For all that, the music of ‘Solens Rötter’ does not diverge dramatically from any recent Vintersorg releases, and fans only familiar Borknagar will also have a fairly clear idea of what to expect here. Throughout these fifty minutes we hear a wide range of instrumental and vocal textures (divers guitar tones, flutes, strings, keys, etc.), a smattering of Borknagar-esque piano so slightly atonal, and Vintersorg’s high clean vocals and enunciated growls tying it all together.

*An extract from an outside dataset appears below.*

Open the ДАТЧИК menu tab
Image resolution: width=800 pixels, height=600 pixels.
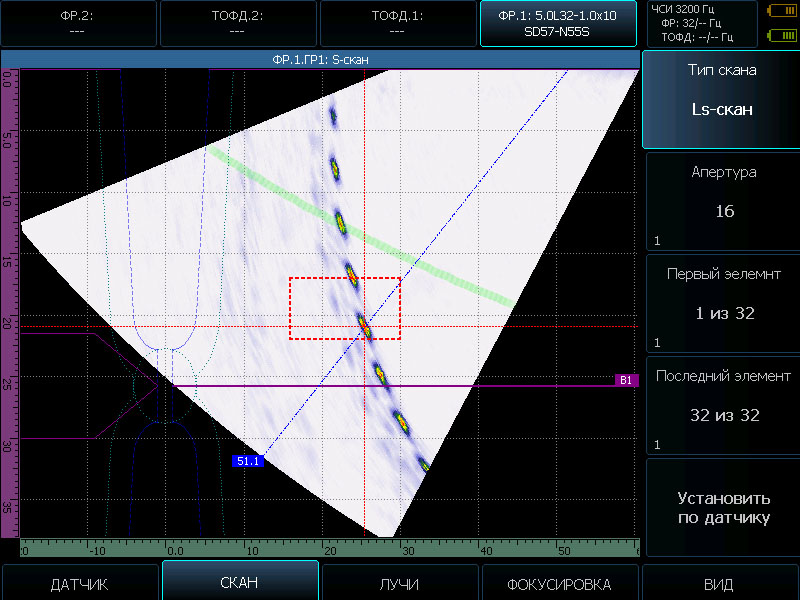(x=79, y=584)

Some are saying that this is his most folk-inspired in recent memory and in some senses that is very true; it still is, though, undoubtedly progressive metal in both spirit and form. Folk does make its presence felt here, but not consistently. In fact, the only constant theme through every second of ‘Solens Rötter’ is that it is a progressive album. However, unlike past works, this feature is neither overwhelming nor flagrant in its presentation. As a result, ‘Solens Rötter’ glides along with surprising ease despite its progressiveness and its length.
Although Borknagar and Vintersorg are relatively similar projects, they differ in that the latter focuses on more straightforward melodies and prominent vocals—and indeed, on ‘Solens Rötter’ Hedlund handles both with equal ability. His habitual overreach of his vocal range is almost entirely absent and occasional songwriting tangents never stray too far from their original paths. And while ‘catchy’ is rarely a word ascribed to Vintersorg’s efforts (this album may be even less so than some of his others), ‘Solens Rötter’ is a highly memorable release and could be a personal turning point in his career. With this album, Vintersorg matches his maturity to his ambition and finds at last a creative voice comparable to the musica universalis of which he sings.